%%

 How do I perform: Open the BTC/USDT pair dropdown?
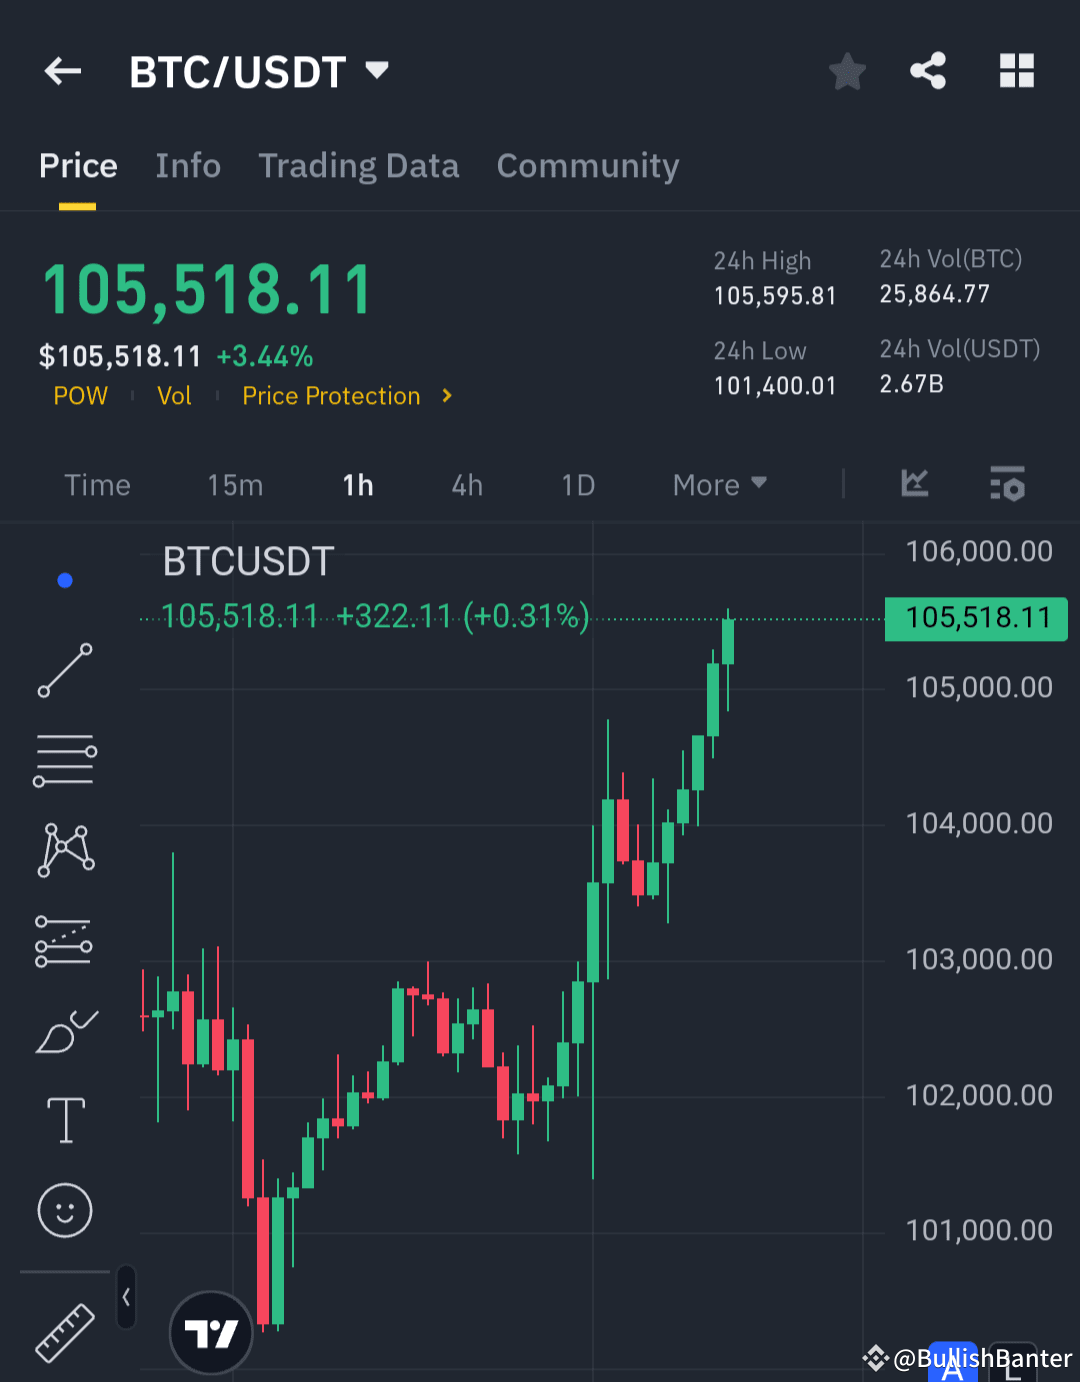click(x=377, y=71)
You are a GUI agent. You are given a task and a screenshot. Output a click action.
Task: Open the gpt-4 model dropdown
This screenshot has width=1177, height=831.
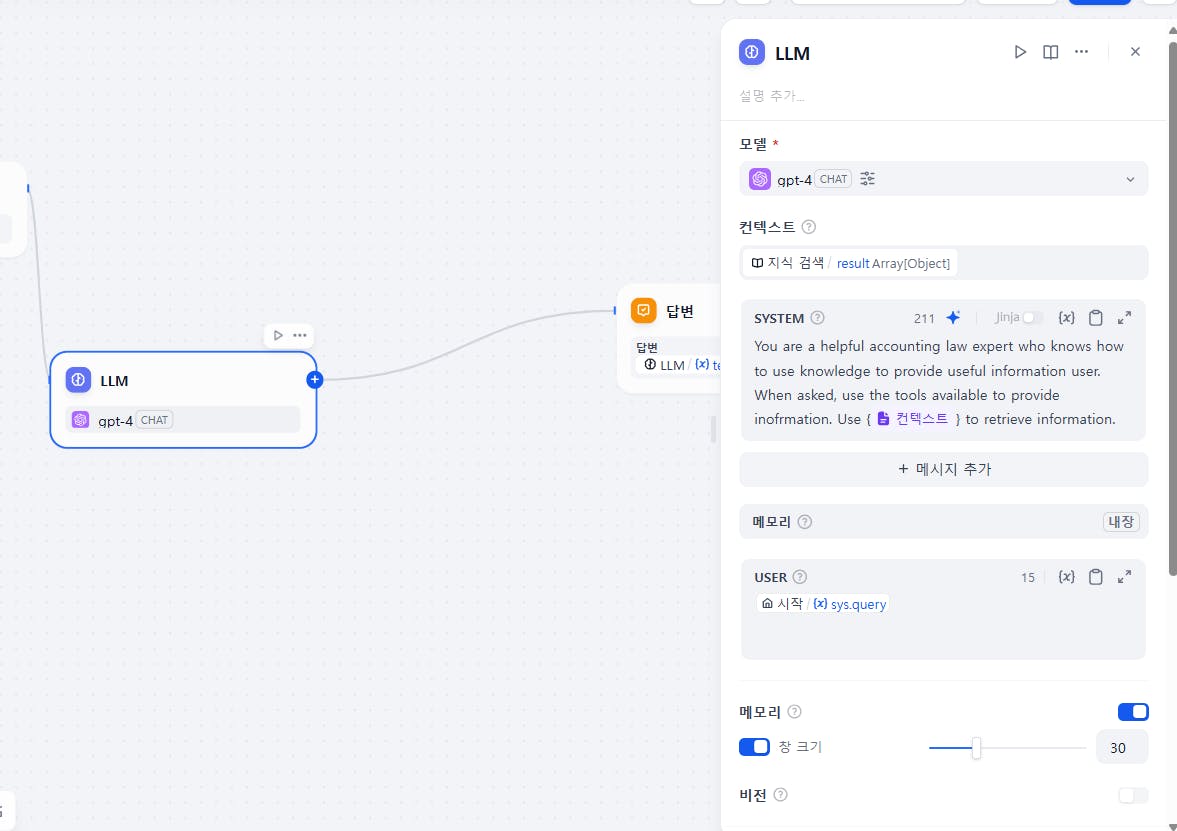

%%

→ Problem requirements
Leaving the pictures out, reproduce the entries above exactly.

→ Exercise solution
 How do I perform: Open the BTC/USDT pair dropdown?
click(x=377, y=71)
You are a GUI agent. You are given a task and a screenshot. Output a click action.
Task: Open the gpt-4 model dropdown
This screenshot has width=1177, height=831.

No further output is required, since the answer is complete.